I chose VSD. First aid says that kids with VSD present with cyanosis late, so I thought 6 was a good age for that.

The answer was tetrology of fallot. I thought these kids would have severe symptoms much earlier than the age of 6?

Thanks!
 
Just to sum up a question since a lot of people have entered but not responded:

At what age does VSD shunt reversal become an acceptable answer for a cause of cyanosis?
 
Just to sum up a question since a lot of people have entered but not responded:

At what age does VSD shunt reversal become an acceptable answer for a cause of cyanosis?

Couldn't find much but page 302 of Pediatric Cardiac Surgery says that in the case of VSD, irreversible changes in pulmonary vasculature will not occur before 1 to 2 years of age and I assume that apperance of right to left shunting will follow after this.
 
so this question with a 6 year old kid... wouldn't a VSD be more likely than ToF, since ToF would be way too bad by that age??
 
so this question with a 6 year old kid... wouldn't a VSD be more likely than ToF, since ToF would be way too bad by that age??

I honestly didn't even consider the age of the patient when I did this question.
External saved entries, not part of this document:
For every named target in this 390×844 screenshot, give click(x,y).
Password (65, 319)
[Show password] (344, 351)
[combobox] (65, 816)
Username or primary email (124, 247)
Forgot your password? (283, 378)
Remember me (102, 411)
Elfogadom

I basically narrowed it down to this:

ToF: Early Right to left shunt
VSD: Early left to right shunt

and because going supine would increase preload -> more blood going into overriding aorta -> MIXING TIME

I also reasoned that valsalva/standing would do the opposite and help reduce the right to left shunt which explains his improvement.

And you're right uncorrected ToF would be very bad by his age. In fact I've found some questionable sources citing life expectancy figures as low as 24% for uncorrected ToF by age 10.